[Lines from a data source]
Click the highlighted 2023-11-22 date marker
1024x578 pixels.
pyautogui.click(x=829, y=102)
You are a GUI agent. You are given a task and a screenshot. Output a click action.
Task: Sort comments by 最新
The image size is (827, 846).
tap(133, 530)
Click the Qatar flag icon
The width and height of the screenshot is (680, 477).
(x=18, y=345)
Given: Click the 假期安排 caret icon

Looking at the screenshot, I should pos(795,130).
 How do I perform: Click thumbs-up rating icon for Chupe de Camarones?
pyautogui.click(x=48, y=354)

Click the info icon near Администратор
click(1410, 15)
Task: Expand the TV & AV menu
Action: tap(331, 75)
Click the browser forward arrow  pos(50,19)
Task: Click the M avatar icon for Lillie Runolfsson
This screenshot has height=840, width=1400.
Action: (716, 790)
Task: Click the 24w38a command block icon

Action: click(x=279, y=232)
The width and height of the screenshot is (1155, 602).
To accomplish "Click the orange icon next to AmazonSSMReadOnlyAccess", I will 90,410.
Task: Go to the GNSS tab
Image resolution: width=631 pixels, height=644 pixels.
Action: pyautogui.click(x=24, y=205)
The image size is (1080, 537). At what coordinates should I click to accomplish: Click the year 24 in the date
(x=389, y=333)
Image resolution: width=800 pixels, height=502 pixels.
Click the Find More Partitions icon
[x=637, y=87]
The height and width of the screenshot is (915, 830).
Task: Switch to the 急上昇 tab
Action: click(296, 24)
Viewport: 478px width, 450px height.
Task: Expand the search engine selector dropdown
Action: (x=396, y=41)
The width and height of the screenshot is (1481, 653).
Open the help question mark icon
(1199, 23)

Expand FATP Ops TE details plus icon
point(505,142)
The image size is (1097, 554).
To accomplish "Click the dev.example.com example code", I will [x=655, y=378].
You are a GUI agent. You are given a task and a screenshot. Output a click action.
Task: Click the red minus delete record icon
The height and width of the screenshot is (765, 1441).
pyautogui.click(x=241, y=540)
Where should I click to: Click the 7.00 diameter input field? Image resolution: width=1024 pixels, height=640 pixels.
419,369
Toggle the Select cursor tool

> **Exercise prompt**:
Copy out again, word for word, the lines above, beginning with the line that contains "The width and height of the screenshot is (1481, 653)." and running through the last line, with both of those lines included.

> **Result**:
The width and height of the screenshot is (1481, 653).
Open the help question mark icon
(1199, 23)

Expand FATP Ops TE details plus icon
point(505,142)
The image size is (1097, 554).
To accomplish "Click the dev.example.com example code", I will [x=655, y=378].
You are a GUI agent. You are given a task and a screenshot. Output a click action.
Task: Click the red minus delete record icon
The height and width of the screenshot is (765, 1441).
pyautogui.click(x=241, y=540)
Where should I click to: Click the 7.00 diameter input field? Image resolution: width=1024 pixels, height=640 pixels.
419,369
Toggle the Select cursor tool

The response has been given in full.